■ Work instructions
Line by line, output everything from the one that contains "The height and" through the end of the material below, exactly as written and with no pictures.

■ Input data
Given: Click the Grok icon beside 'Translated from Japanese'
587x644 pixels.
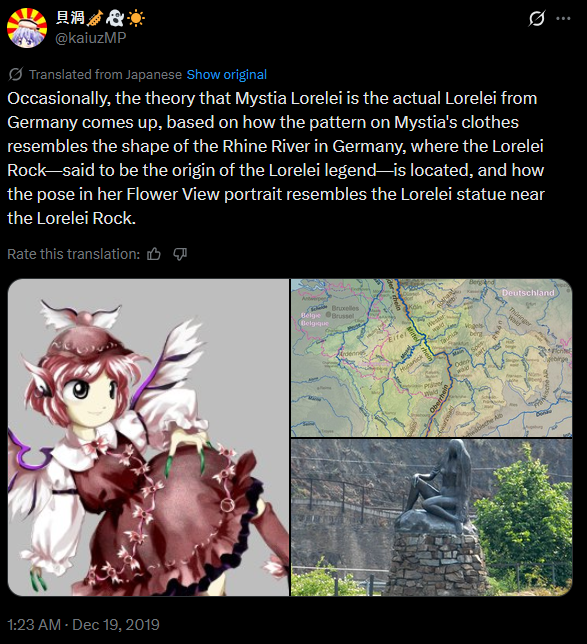Looking at the screenshot, I should (x=16, y=74).

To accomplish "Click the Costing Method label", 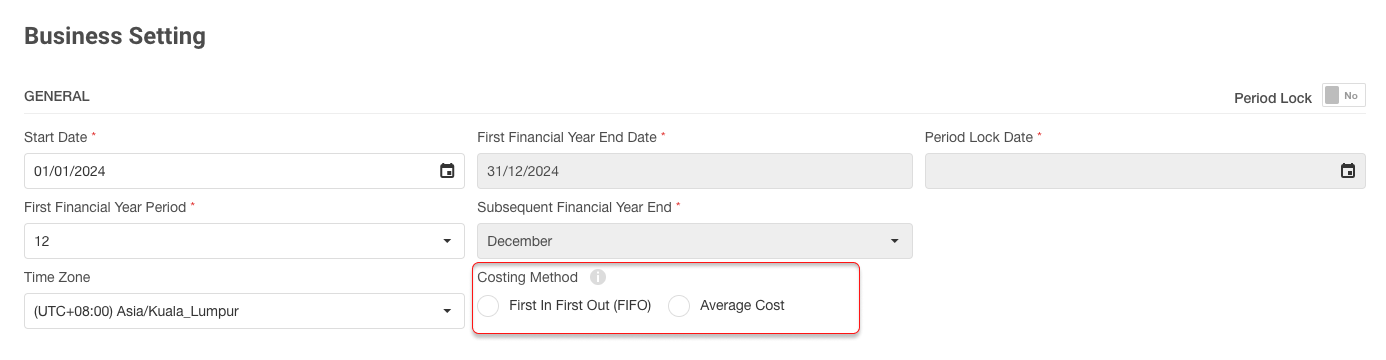I will point(528,277).
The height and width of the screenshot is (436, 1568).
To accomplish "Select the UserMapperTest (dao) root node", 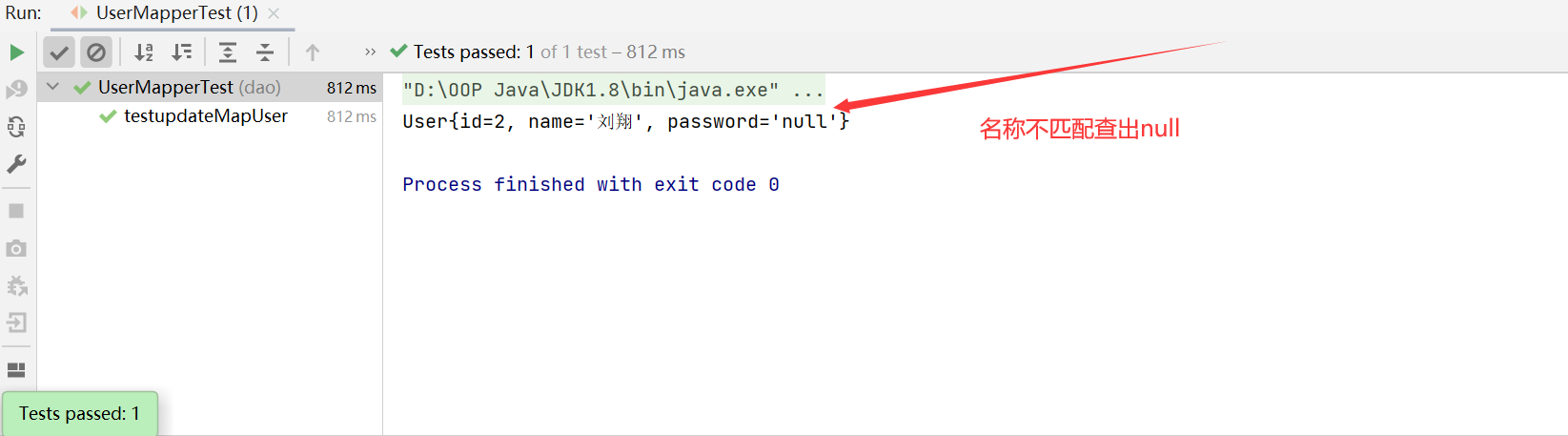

■ Response area
The height and width of the screenshot is (436, 1568).
To accomplish "Select the UserMapperTest (dao) root node", 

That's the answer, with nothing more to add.